The monastery of St. Gall did not fulfil the role of bridgehead, connecting Ireland with the continent, nor was it any more of a gateway than other continental centres within the Frankish realms. If metaphors are necessary, St. Gall acted more as a sink strainer. With the streams of scholarship rushing through St. Gall, an impressive number of Irish works were trapped by its monks in their nets. Partly thanks to the cupidity of the St. Gall monks, partly owing to its convenient location, and partly due to the fortuitous survival of so much of the library’s holding, we have this unique collection to study.
None of this, of course, diminishes any of the creative splendour of the Irish scholars who produced the learned masterpieces. On the contrary, the rich evidence of continental appreciation and appropriation, and the dynamic redistribution of Hiberno-Latin scholarship between continental intellectual centres only underlines the fact that Irish learning was valued greatly by its continental recipients for its skill, sagacity and utility. It was these qualities rather than any value automatically attributed to ‘Irishness’ that ensured its place within the pan-European pool of learning.
The medieval spread and reception of scholarship was, ultimately, an exercise in cultural exchange in which both the ‘sender’ and the receiving party influenced the scholarly product that was shared. The transference of a cultural object from one context into another by necessity transforms its meaning. By the time Irish scholarly works arrived at St.

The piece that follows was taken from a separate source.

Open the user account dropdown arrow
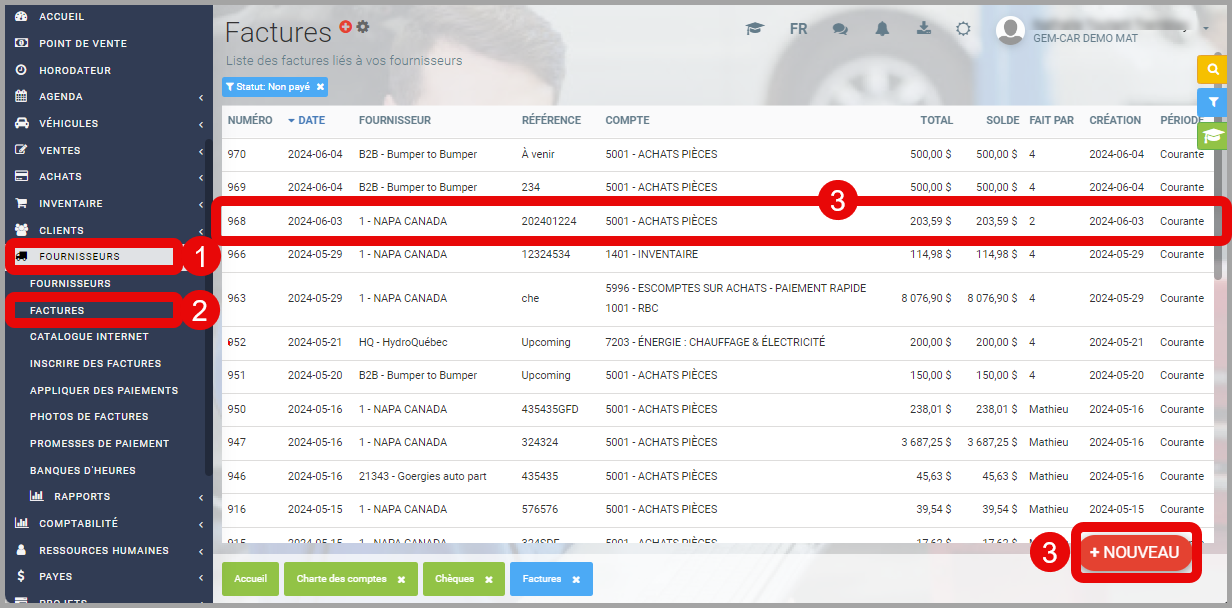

Gall, they had already gone through a number of such semantic transformations. While the Irish background is important for historians to understand the context of the works’ conception and original composition, we cannot assume that this background was equally significant for the St. Gall recipients. In fact, one can justifiably wonder whether the St. Gall monks always knew the origin of the Irish texts they copied, read and taught (and whether they cared). Similarly, the meaning and relevance of Irish works of learning must have been different for the community of a continental monastery than for its Irish author and initial Irish audience. In fact, one could argue that the Irish scholarship became ‘more continental’ (or rather ‘more European’) with every step of its dissemination beyond the shores of Ireland. This ‘globalizing’ trend is, after all, the hallmark of the most durable of scholarly expressions. And the durability of Irish learning is not in doubt.